A quotation from psychologist, Emma Kenny, caught my eye. She said: “Trust underpins much of our motivation in life; when we feel that someone is on our side and has our best interests at heart, it makes sense that we will act in accordance with their suggestions.” 

The British Dental Trade Association (BDTA) published results from a similar survey called Perceptions of Dentistry and Motivation Research in April 2012, and one of its findings was: “Customers typically rely on their dentist and trust their advice and the majority say they would ask their dentist if they wanted to find out more about non-essential dentistry.” 

You can access the full results via the BDTA website ( 

Here we have the results of two surveys that no endodontist could afford to carry out – even within their local area – but that yield gems of information, including that trust is important to patients. 

How do you build trust? 

This sounds to me as though neuro-linguistic programming (NLP) might provide some answers. I’m not an NLP expert, but I have colleagues who are, and I’ve gained a working knowledge of it as a result. 

In order to gain trust, NLP states that you must establish rapport. This is done in a number of ways, which there is only space to describe briefly here. 

There’s body language and facial expressions – I guess we’re all familiar with the “shifty eyes” and hence untrustworthy person.

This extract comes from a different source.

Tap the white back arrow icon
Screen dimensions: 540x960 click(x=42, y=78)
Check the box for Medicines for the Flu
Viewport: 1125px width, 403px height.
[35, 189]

There’s how you speak and the words you use. NLP advises matching a person’s tone and pace (and so on) of speaking and using the exact same words to avoid misunderstanding. For example, a patient might say: “Did you say you’ll fill my roots with a sort of rubber substance? Won’t this make my teeth feel funny?” 

Your reply could be: “Yes, it is a rubber-like material, which we call gutta percha. On top of that I’ll put a normal filling so, no, your teeth won’t feel funny.” 

Keeping the patient happy 

•Patient complaints increased by 17% last year 

•Think about what patients need to feel secure with the service they are receiving 

•Try not to bombard patients with dental jargon 

•Employ a patient coordinator to help explain procedures 

•Attempt to build rapport with your patients. 

You should also try to match experiences. I guess this is why politicians so often talk about their upbringing, schooling, family life, working life and so on – to attempt to “connect” with the widest section of the population. You might say: “I had an operation to replace damaged knee cartilage a few years ago – a rugby injury. I was the same as you – wanting to know exactly what was involved, so go ahead and ask as many questions as you like.” 

The same processes of building trust with patients also applies to your patient coordinator, of course. For reasons explained earlier in this article, a patient coordinator may find creating this relationship easier than you.